* _Records for the exercise_
↓

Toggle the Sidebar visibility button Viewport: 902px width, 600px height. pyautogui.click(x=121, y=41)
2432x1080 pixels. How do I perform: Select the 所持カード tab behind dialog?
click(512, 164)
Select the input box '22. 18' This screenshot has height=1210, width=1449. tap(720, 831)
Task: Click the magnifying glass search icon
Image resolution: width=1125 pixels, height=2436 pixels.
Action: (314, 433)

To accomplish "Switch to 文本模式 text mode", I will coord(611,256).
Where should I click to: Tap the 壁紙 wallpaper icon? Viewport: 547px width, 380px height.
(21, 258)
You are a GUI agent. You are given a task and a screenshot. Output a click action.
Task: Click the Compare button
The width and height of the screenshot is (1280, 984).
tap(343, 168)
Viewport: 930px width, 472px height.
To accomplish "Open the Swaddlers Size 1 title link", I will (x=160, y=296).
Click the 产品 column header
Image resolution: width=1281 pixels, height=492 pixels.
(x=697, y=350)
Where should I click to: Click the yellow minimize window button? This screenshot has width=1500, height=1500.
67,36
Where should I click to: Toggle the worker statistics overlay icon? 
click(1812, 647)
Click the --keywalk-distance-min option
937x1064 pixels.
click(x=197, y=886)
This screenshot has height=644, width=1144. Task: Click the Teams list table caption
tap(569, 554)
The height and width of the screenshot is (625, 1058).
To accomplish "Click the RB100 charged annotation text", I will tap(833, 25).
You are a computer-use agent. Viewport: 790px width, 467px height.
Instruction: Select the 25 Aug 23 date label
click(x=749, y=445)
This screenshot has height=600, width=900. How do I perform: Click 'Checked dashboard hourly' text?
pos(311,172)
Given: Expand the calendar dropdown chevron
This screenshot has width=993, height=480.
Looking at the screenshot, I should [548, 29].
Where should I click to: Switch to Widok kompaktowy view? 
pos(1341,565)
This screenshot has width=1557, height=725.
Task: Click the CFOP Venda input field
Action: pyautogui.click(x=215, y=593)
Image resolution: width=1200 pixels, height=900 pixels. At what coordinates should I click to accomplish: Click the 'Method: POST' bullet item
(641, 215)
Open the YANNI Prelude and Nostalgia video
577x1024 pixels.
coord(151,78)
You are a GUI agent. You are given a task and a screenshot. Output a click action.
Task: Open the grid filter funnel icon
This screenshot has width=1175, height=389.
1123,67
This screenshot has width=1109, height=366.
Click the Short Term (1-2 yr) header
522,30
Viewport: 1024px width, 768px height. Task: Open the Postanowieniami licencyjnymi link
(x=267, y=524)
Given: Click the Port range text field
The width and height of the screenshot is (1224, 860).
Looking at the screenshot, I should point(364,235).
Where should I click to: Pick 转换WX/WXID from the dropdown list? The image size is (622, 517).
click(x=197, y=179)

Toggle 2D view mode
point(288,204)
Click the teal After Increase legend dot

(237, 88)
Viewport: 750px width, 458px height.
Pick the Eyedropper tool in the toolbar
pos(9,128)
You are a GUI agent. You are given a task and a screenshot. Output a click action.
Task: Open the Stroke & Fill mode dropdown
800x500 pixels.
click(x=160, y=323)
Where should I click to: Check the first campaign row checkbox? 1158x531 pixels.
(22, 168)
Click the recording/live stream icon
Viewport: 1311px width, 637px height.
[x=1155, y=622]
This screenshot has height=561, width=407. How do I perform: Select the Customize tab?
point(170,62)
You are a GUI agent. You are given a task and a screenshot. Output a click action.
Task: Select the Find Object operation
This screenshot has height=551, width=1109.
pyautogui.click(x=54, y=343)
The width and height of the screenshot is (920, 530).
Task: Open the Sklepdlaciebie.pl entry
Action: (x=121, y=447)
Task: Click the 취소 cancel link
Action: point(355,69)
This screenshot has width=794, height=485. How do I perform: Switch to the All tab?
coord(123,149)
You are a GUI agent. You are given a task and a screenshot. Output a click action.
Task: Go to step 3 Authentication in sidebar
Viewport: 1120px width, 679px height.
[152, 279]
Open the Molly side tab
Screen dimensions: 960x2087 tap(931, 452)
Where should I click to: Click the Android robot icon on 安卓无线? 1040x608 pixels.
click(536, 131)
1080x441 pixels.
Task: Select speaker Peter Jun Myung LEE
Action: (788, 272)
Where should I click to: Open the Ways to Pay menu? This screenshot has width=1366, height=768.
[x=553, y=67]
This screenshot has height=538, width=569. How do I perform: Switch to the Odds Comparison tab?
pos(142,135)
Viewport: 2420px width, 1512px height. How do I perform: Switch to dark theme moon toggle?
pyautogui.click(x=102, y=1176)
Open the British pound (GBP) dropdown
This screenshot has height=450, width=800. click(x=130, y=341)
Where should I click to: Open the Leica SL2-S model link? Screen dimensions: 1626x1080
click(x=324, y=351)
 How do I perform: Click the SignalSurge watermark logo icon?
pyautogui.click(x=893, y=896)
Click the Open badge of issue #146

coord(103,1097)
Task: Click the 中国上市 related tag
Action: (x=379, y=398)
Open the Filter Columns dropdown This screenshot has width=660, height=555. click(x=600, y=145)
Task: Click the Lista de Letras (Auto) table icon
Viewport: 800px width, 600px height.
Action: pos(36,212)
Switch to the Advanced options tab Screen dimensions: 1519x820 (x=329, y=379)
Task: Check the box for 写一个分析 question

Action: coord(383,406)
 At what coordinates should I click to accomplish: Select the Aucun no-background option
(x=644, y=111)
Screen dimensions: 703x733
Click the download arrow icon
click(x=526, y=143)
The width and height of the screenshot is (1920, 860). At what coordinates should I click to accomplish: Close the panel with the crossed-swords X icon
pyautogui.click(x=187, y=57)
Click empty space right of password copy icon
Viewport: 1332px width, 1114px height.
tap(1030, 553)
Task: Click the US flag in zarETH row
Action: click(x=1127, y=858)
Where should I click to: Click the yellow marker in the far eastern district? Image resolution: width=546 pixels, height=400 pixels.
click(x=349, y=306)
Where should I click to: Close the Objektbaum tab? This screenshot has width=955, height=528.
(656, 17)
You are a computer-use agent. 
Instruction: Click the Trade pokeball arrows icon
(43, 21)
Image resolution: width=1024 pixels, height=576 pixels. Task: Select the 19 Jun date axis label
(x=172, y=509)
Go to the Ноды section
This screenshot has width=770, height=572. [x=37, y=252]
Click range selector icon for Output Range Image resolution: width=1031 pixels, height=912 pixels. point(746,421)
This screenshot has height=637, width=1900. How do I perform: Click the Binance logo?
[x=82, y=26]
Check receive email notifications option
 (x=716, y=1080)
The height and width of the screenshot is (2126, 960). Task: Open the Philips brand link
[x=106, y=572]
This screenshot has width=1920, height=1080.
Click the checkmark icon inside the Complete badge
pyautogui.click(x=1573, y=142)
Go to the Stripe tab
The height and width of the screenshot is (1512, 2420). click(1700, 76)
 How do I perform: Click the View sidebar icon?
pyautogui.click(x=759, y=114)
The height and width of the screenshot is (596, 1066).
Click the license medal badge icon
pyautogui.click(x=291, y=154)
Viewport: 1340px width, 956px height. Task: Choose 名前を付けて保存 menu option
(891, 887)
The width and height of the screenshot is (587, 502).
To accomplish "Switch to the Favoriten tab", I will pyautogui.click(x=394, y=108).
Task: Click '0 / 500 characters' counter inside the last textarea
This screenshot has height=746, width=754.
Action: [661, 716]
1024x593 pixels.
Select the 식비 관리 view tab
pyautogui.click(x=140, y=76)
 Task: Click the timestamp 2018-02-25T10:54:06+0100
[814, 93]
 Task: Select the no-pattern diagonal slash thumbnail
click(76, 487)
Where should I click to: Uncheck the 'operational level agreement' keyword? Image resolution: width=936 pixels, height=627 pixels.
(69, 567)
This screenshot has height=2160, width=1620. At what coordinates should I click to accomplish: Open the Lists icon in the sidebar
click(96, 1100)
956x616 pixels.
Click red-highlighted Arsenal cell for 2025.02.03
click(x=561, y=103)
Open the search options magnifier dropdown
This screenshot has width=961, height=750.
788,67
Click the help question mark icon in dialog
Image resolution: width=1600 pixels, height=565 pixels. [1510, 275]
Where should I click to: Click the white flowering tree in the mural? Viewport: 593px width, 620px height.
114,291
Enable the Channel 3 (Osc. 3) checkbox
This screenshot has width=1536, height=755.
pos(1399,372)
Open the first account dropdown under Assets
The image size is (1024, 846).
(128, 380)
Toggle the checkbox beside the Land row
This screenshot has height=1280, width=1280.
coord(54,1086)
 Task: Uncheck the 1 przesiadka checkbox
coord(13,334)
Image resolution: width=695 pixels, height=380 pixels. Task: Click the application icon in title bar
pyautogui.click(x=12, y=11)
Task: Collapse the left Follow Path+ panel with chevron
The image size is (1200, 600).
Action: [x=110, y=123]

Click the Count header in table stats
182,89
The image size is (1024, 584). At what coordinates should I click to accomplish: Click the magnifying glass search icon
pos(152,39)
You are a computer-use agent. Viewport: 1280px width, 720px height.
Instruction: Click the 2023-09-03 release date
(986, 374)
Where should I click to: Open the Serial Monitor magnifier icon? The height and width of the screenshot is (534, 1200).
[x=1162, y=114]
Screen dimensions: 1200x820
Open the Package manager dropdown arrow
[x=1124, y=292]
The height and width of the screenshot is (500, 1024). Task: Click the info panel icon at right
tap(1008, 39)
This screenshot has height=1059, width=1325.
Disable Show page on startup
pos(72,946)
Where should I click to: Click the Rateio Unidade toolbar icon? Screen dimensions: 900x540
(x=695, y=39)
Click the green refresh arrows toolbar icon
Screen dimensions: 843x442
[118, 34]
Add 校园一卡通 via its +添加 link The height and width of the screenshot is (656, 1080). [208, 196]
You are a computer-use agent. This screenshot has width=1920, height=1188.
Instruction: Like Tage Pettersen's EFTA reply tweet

↑

* _What the task requires_
Could you report all lines of the listing that hold "range"?

* _Task result_
Given: Click the Port range text field
Click range selector icon for Output Range Image resolution: width=1031 pixels, height=912 pixels. point(746,421)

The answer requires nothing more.